→ TEXTAUSZUG:

Digitale Kluft: Unverständnis aufgrund von Unverstand

Gegenwärtig wachsen junge Leuten in einer Welt auf, in der Videospiele weit verbreitet sind. Ist die ganze Debatte um ein Verbot von gewalthaltigen Videospielen nur ein Generationenproblem? Muss dem Medium Videospiel einfach sein mittlerweile verdienten Platz im Alltag der Familien zugestanden werden oder ist es immer noch eine Randerscheinung? Wenn man neueren Studien glaubt, ist das Erstere der Fall. Ein Problem bleibt jedoch bestehen und zwar, dass es durchaus Videospiele gibt, die nicht für Kinder oder Jugendliche gedacht sind. Deswegen jedoch ein Totalverbot von gewalthaltigen Videospielen zu fordern zeugt von einer Unwilligkeit, sich mit dem Medium „Videospiel“ auseinanderzusetzen.

Wenn das ganze nur ein Generationenproblem wäre, könnte man die These aufstellen, dass junge Eltern einiges mehr an Medienkompetenz bezüglich Videospiele ausweisen können, als die Generation vor ihnen und dementsprechend eher kontrollieren, ob ihre Kinder für sie geeignete Videospiele spielen. Somit würde sich das Problem eines möglichen schlechten Einflusses von für Erwachsene gedachte Videospiele auf Kinder von selbst erledigen. Oder sind auch junge Eltern schon damit überfordert zu kontrollieren, was ihre Sprösslinge im Fernsehen schauen, ganz abgesehen davon, zu kontrollieren, was zu Hause oder bei deren Freunden gespielt wird?

Damit Medien wie das Fernsehen oder Videospiele verantwortungsvoll und gezielt genutzt werden können, erfordert es eine ständige bewusste Selektion des Nutzers. Aber wer macht sich schon konstant diese Mühe? Oftmals lässt man das Fernsehen entscheiden und bleibt beim durchzappen irgendwo hängen. Und wer kontrolliert ständig rund um die Uhr was die eigenen Kinder sich anschauen? Mal abgesehen davon, dass viele Jugendliche einen eigenen Fernseher im Zimmer haben und ihnen so ein gewisses Mass an Eigenverantwortung zugestanden wird. Beim Medium Fernsehen löst dies kaum mehr eine öffentliche Debatten aus. Zu sehr ist die Fernsehnutzung in den Alltag übergegangen.

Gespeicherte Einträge
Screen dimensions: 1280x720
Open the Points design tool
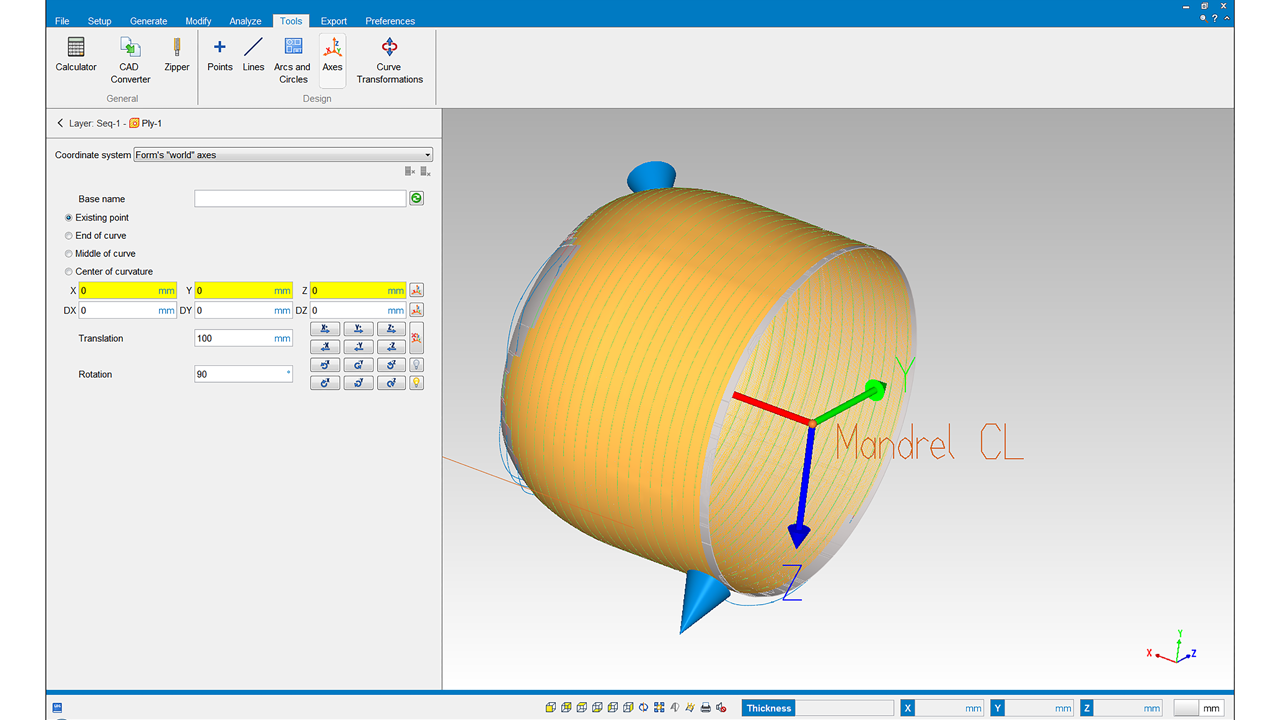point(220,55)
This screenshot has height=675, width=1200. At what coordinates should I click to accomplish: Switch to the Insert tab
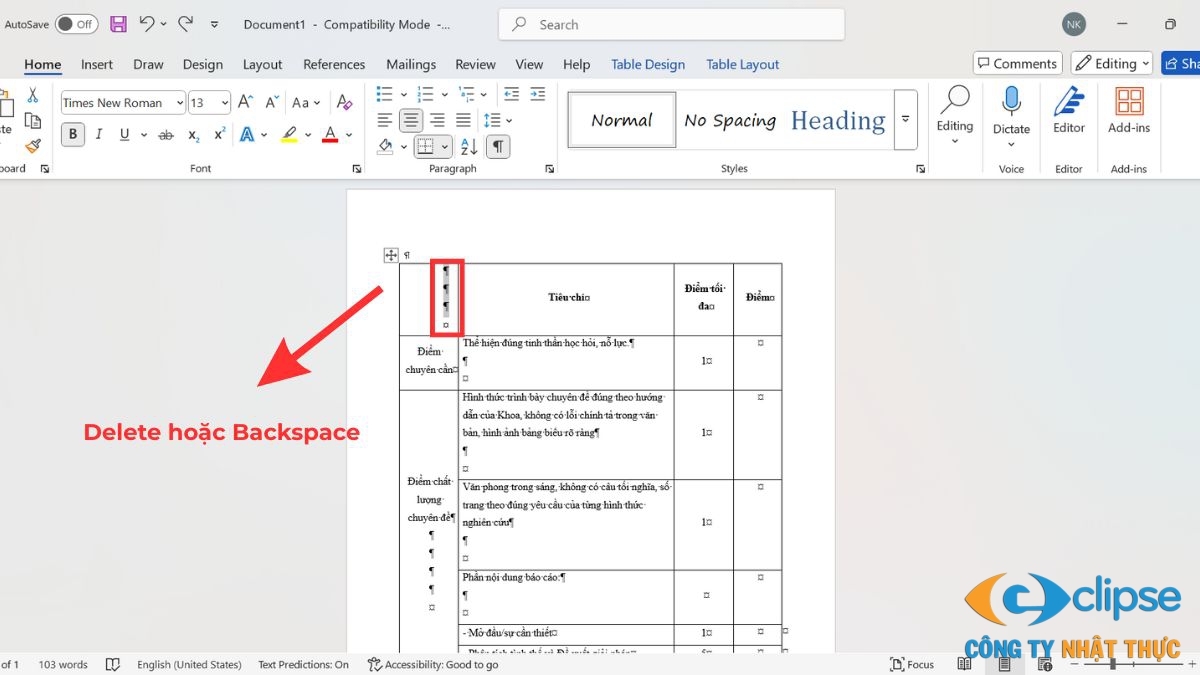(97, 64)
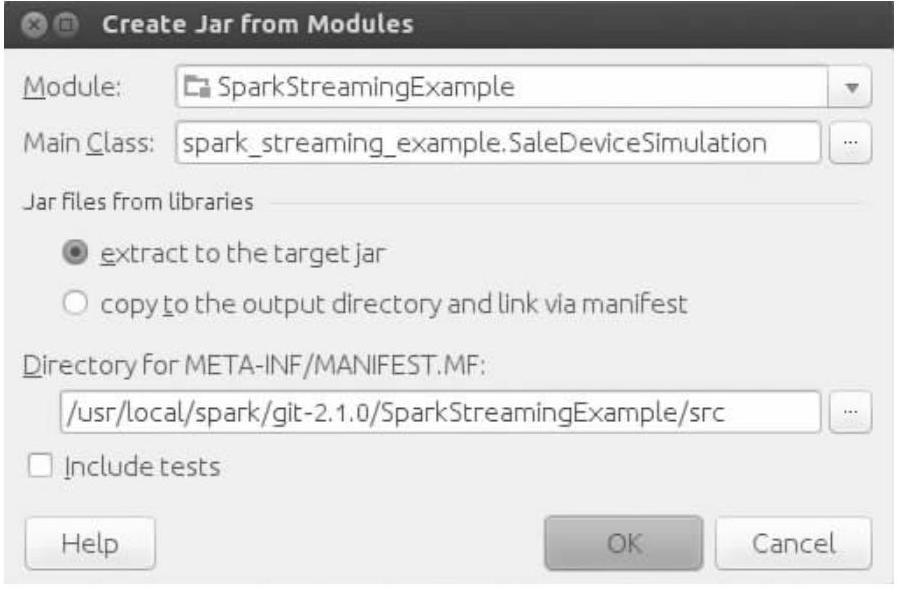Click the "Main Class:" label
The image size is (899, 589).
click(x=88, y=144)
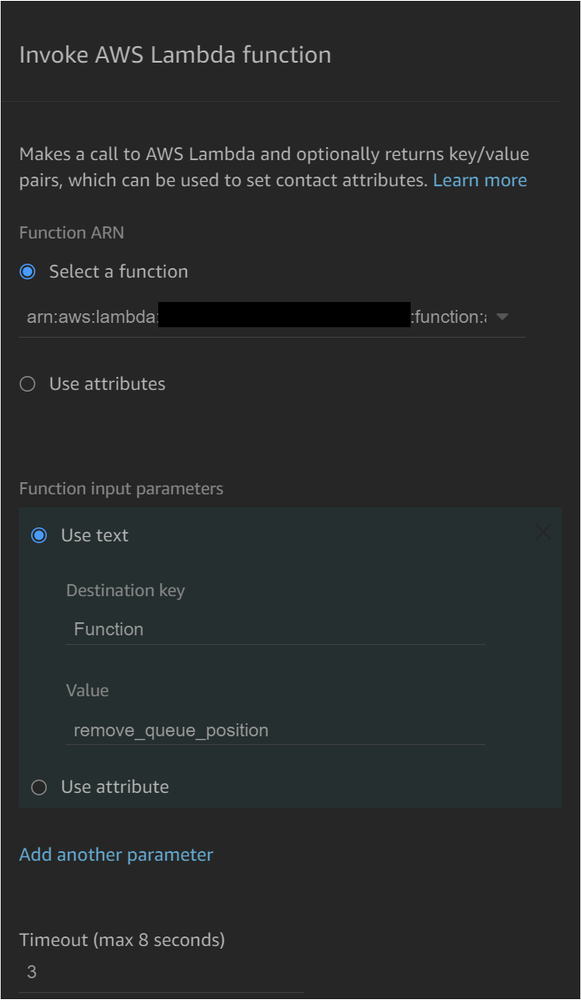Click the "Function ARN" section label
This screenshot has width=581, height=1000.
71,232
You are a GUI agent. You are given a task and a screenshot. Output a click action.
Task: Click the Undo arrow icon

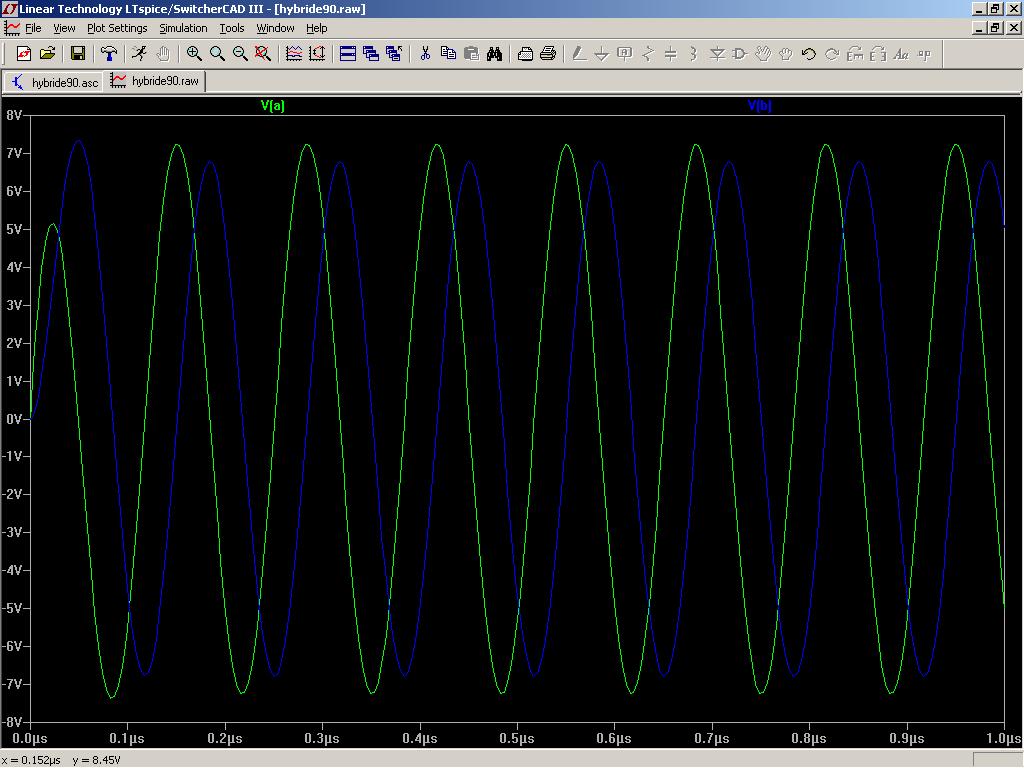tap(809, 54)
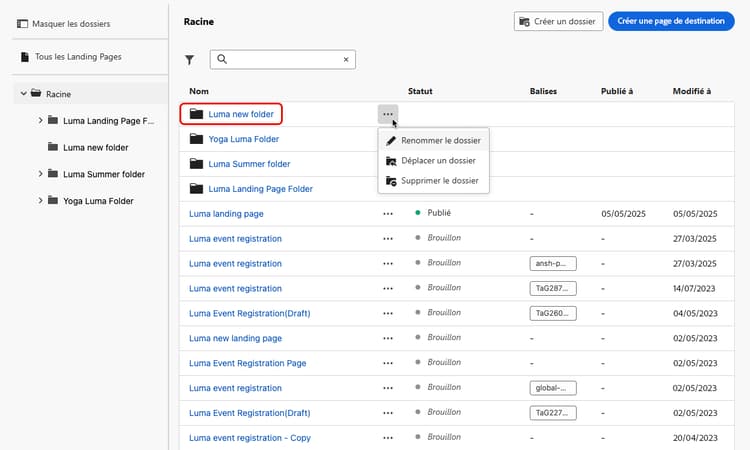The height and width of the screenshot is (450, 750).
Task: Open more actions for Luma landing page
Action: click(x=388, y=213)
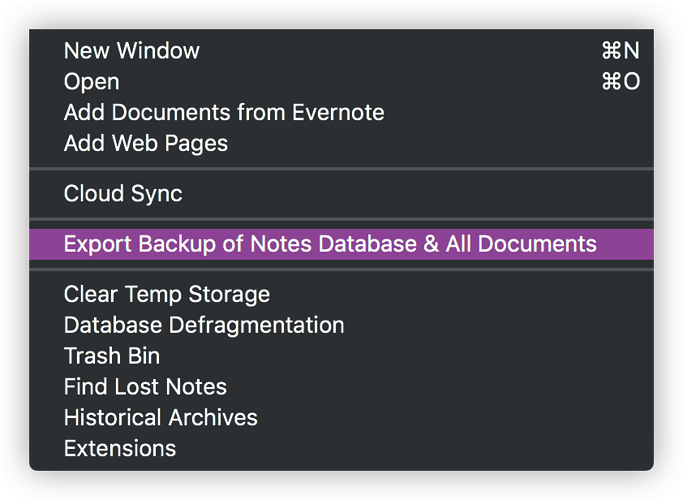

→ AUFGABEN:
a: Schreib aus dem Text über Videospiele das Stück ab, das mit „Damit Medien wie“ anfängt und bis einschließlich „den Alltag übergegangen.“ geht.
b: Führ den Text über Videospiele nach seinem letzten Satz weiter.

→ ANTWORTEN:
a:
Damit Medien wie das Fernsehen oder Videospiele verantwortungsvoll und gezielt genutzt werden können, erfordert es eine ständige bewusste Selektion des Nutzers. Aber wer macht sich schon konstant diese Mühe? Oftmals lässt man das Fernsehen entscheiden und bleibt beim durchzappen irgendwo hängen. Und wer kontrolliert ständig rund um die Uhr was die eigenen Kinder sich anschauen? Mal abgesehen davon, dass viele Jugendliche einen eigenen Fernseher im Zimmer haben und ihnen so ein gewisses Mass an Eigenverantwortung zugestanden wird. Beim Medium Fernsehen löst dies kaum mehr eine öffentliche Debatten aus. Zu sehr ist die Fernsehnutzung in den Alltag übergegangen.

b:
Zur Zeit erleben wir eine mediale Revolution. Internet und Videospiele sind innerhalb kurzer Zeit alltäglich geworden und innerhalb einer Generation hat sich die Medienlandschaft enorm verändert. Wie Informationen gewonnen werden und mit welchen technischen Hilfsmittel wir mit anderen kommunizieren unterscheidet sich markant von den Zeiten, in den unsere Eltern und Grosseltern aufgewachsen sind. Viel zu sehr wurden Videospiele von der älteren Generation als etwas abgetan, dass für Kinder gedacht ist. Es heisst doch „spielen“ und „spielen“ tun vorwiegend Kinder. Solche Leute sind dann nicht zu Unrecht entsetzt, wenn sie hören, dass am Bildschirm bei einem sogenannten „Spiel“ Köpfe weggeschossen werden können. Umso schneller werden Rufe nach einem Totalverbot laut, anstatt sich mit der Materie auseinanderzusetzen und zu akzeptieren, dass das Medium Videospiel langsam aber sicher einen zentralen Platz in der heutigen Medienlandschaft einnimmt und bei weitem nicht nur Kinder als Zielgruppe anspricht. Vielleicht brauchen wir ein neues Wort für Videospiele „spielen“. Bücher liest man, Fernsehen schaut man und mit digitalen Unterhaltungsmedien interagiert man.

Kommen wir zurück zur Frage der selektiven Mediennutzung. Die gute Nachricht: es findet immer eine Selektion statt. Die Schlechte: Die muss gerade bei Videospielen mit vermehrtem Denkaufwand kontrolliert werden und zwar für sich selber und für diejenigen, für die man verantwortlich ist. Es setzt also eine gewisse geistige Reife voraus, weswegen der Ruf nach einer gesetzlich verbindlichen Verkaufsrestriktion gerechtfertigt ist. Was jedoch noch lange nicht heissen muss, dass man Erwachsene ebenfalls durch ein übergeordnetes Gesetz bevormunden muss. Es wird immer Personen mit Schwierigkeiten oder psychischen Krankheiten geben, die Entscheidungen treffen, die sich auf andere negativ auswirken. Aber deswegen alle zu bestrafen und für unzurechnungsfähig zu halten ist auch fragwürdig. Es braucht ein Mindestmass an gegenseitigem Vertrauen in einer Gesellschaft, damit sie funktionieren kann. Vertrauen braucht mehr Mut als Verbotsforderungen, welche in diesem Fall  auch auf einem Unverständnis der Generationen untereinander beruhen.